The only one who was significantly able to tell if something was mp3 encoded or not, was a guy with a hearing damage who loved punk music. In fact, mp3 was developed for persons with normal hearing. So it is well possible that he was able to tell differences where other people were unable to.

2 comments

Maybe the punk music had more to do with it. Sounds like the guy was keying off of subtleties of sonority and emotive quality which are a lot more fragile to digital processing.

It's quite easy to overprocess a digital audio file and wind up with something that is pristine as far as frequency response, but flat and 'pod people' like as far as emotive cues and intensity. Aliasing and cumulative losses to word length issues have a lot to do with it.

It's VERY easy to make digital stuff accurately represent frequencies like 2 Hz or 35kHz that our ears don't hear.
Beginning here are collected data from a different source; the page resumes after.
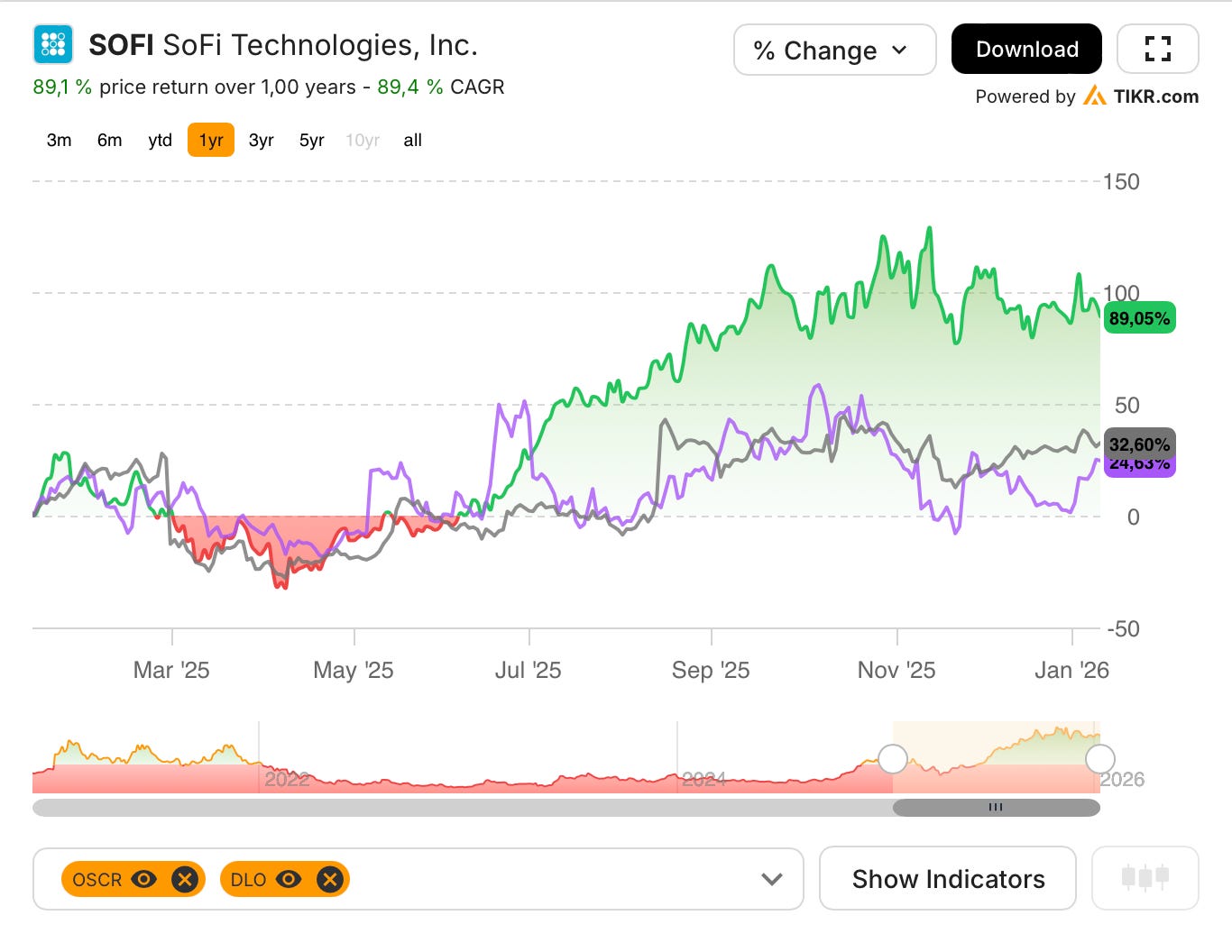Select the 3m time range

tap(59, 140)
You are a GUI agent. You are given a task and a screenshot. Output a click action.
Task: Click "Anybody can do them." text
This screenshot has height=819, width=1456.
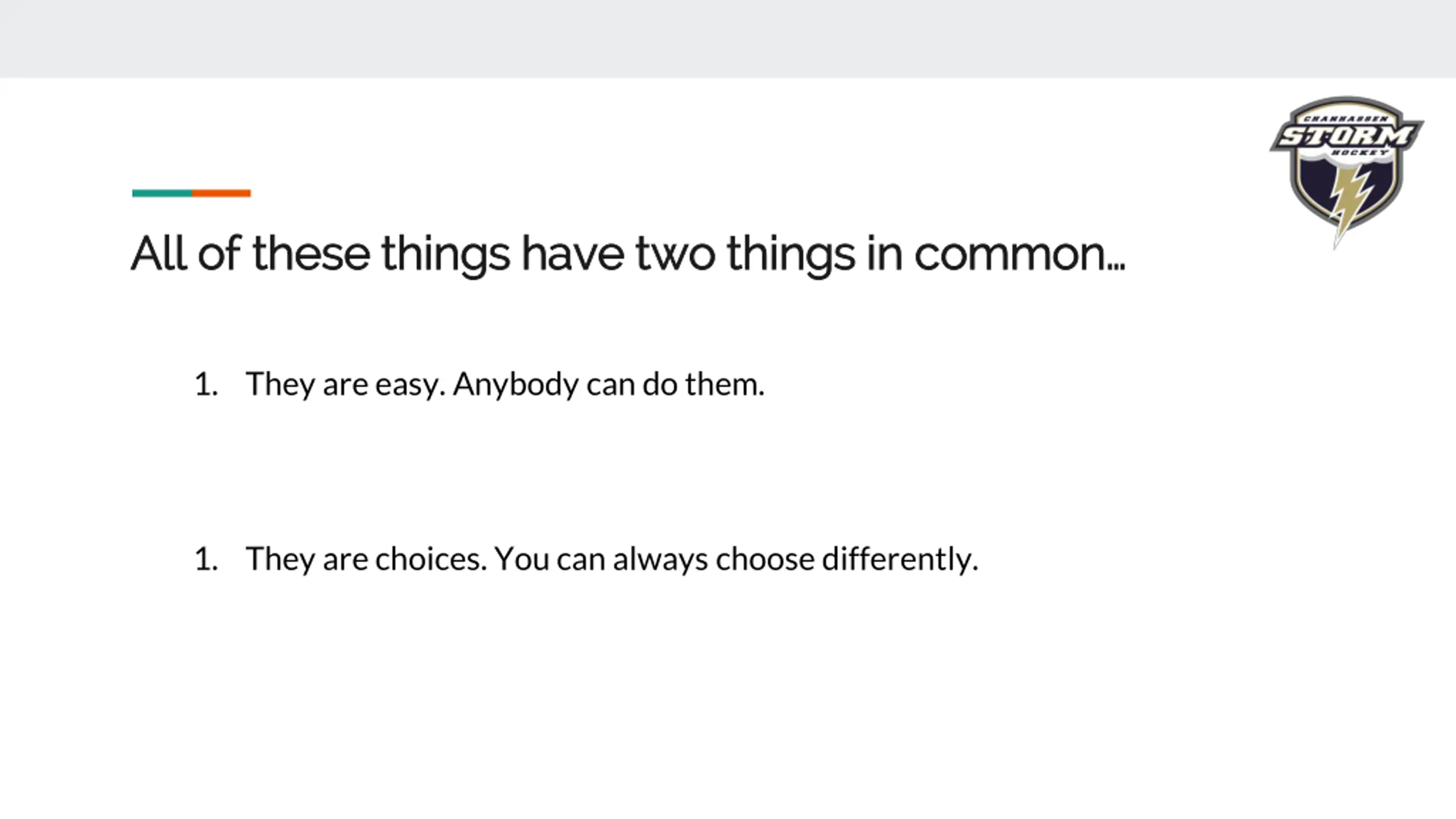(609, 384)
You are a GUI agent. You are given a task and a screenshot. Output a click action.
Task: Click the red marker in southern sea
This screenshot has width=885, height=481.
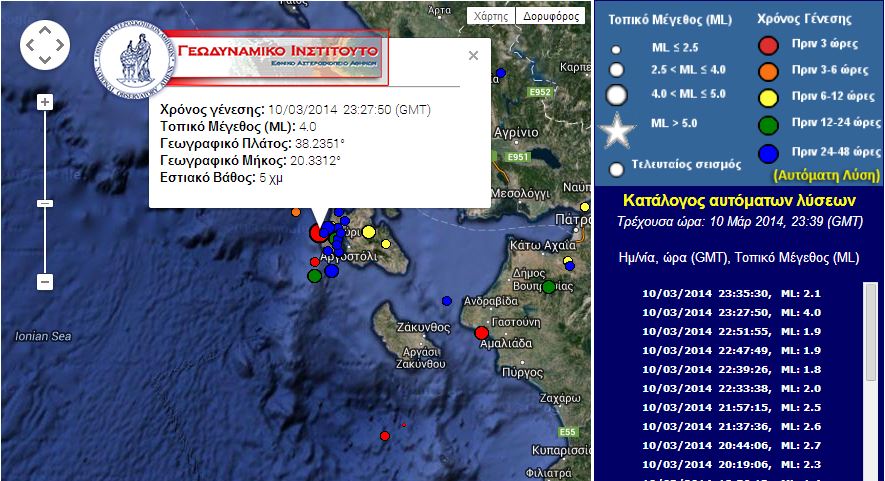[385, 436]

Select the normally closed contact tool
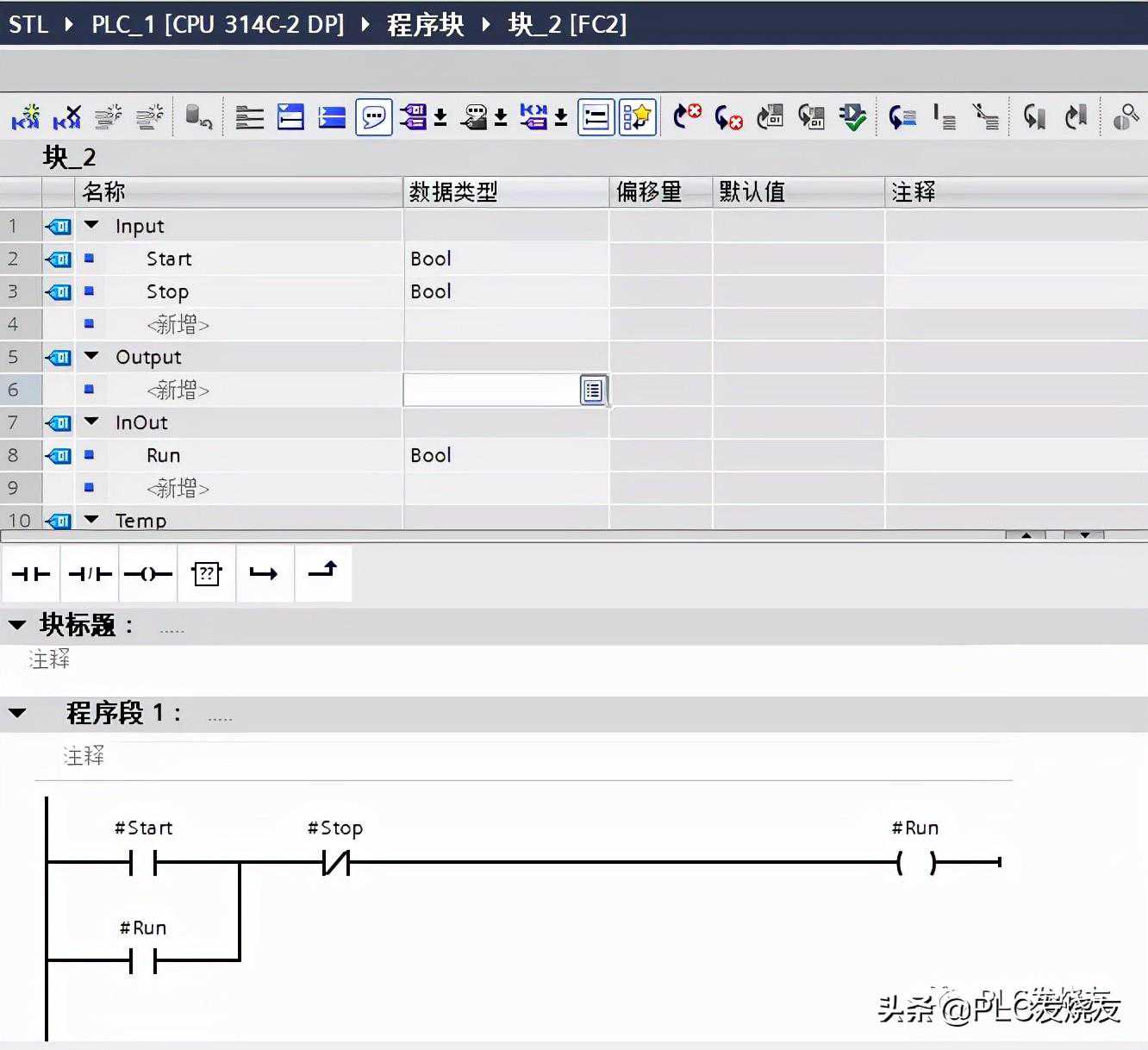click(89, 572)
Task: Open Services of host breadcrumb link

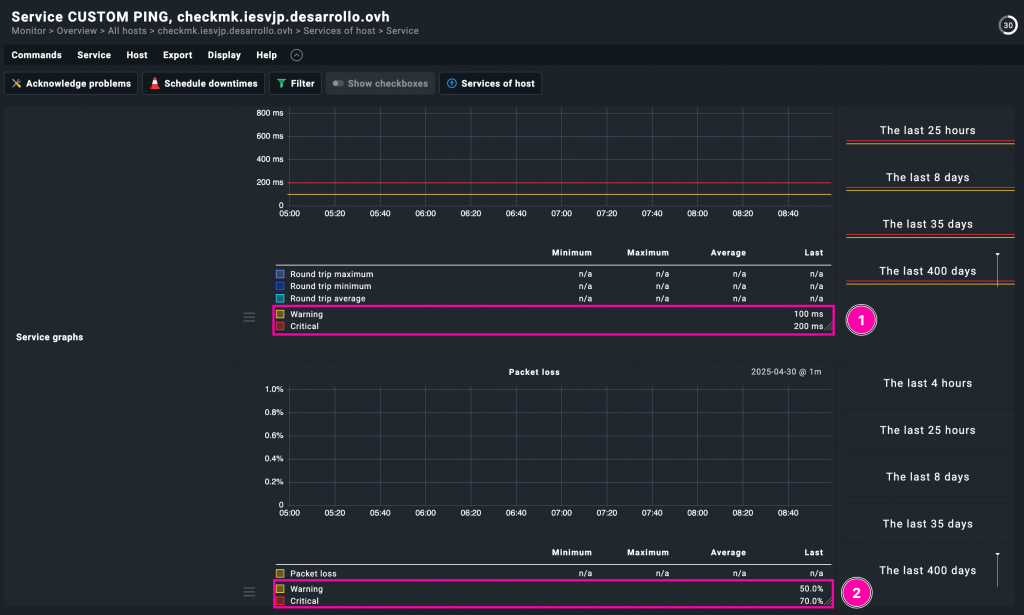Action: 341,31
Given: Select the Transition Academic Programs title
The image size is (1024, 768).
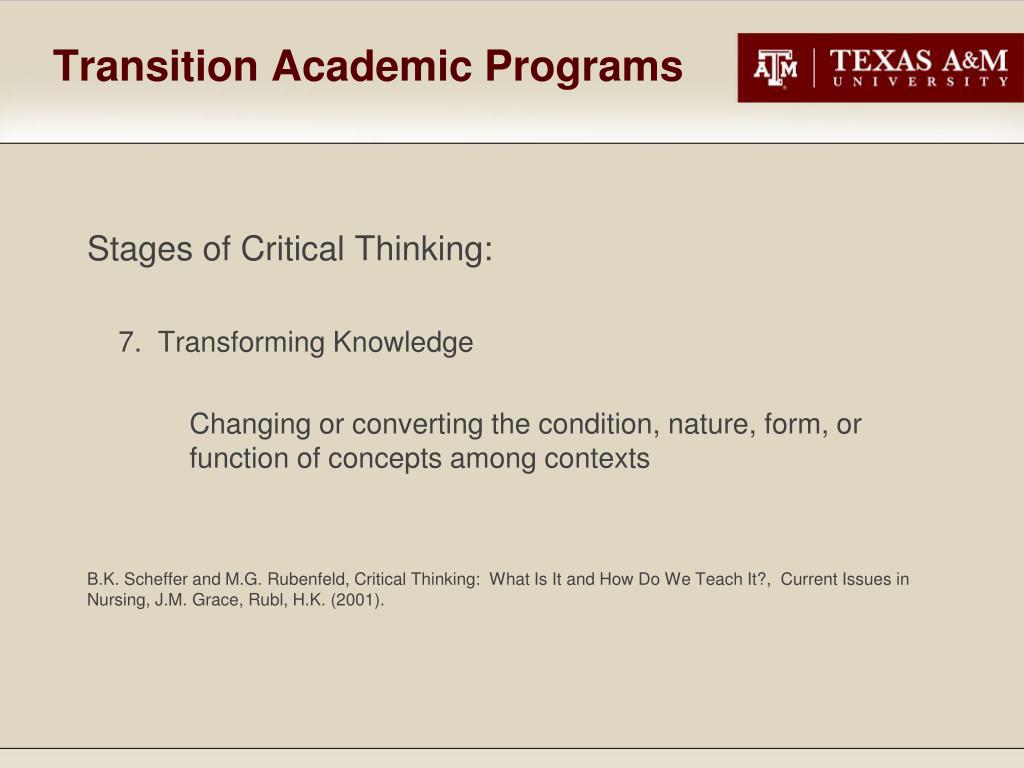Looking at the screenshot, I should tap(368, 67).
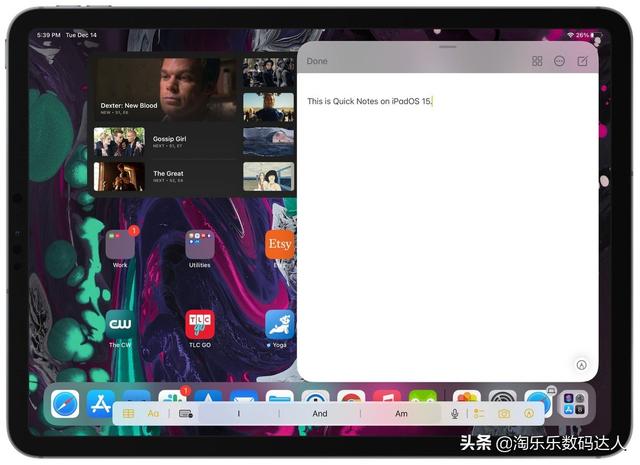Viewport: 640px width, 465px height.
Task: Select the markup pen tool icon
Action: (x=529, y=413)
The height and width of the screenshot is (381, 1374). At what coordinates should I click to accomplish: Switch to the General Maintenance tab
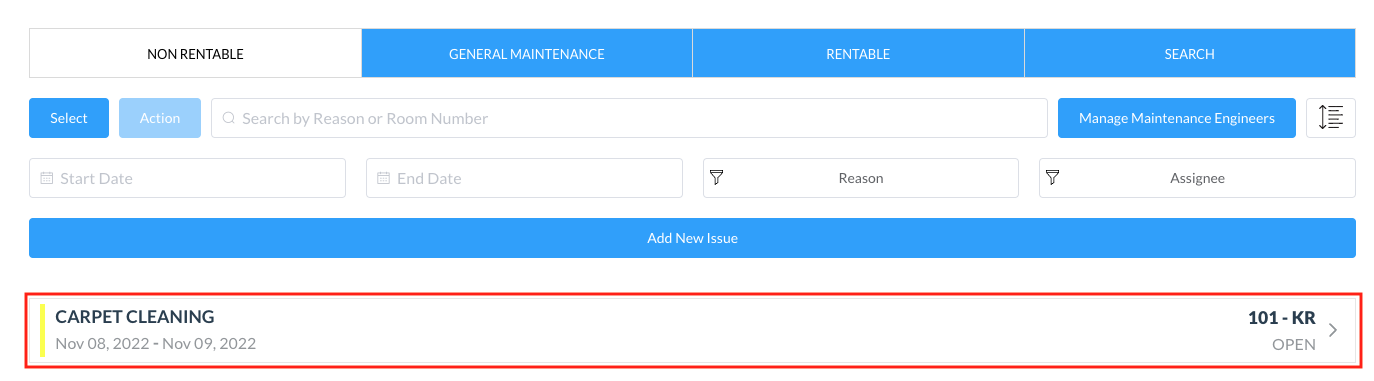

It's a lot harder to make the digital stuff perform in the midrange when our perception can go, inconsistently and irregularly, waaaay beyond what we're used to thinking of as the limits.

I did some personal experiments back in the day when hard disks were expensive and found that the compression artefacts show up first in distorted guitars and cymbals, then brass instruments and everything else survives much lower bit rates. So that could explain why the punk rock fan hears the compression problems first.

By the way, the lossy compression algorithms don't try to produce exact frequency response but to leave out stuff that humans wouldn't hear anyway and compress the rest.

That's the original German version of the article which was translated in my hydrogenaudio link.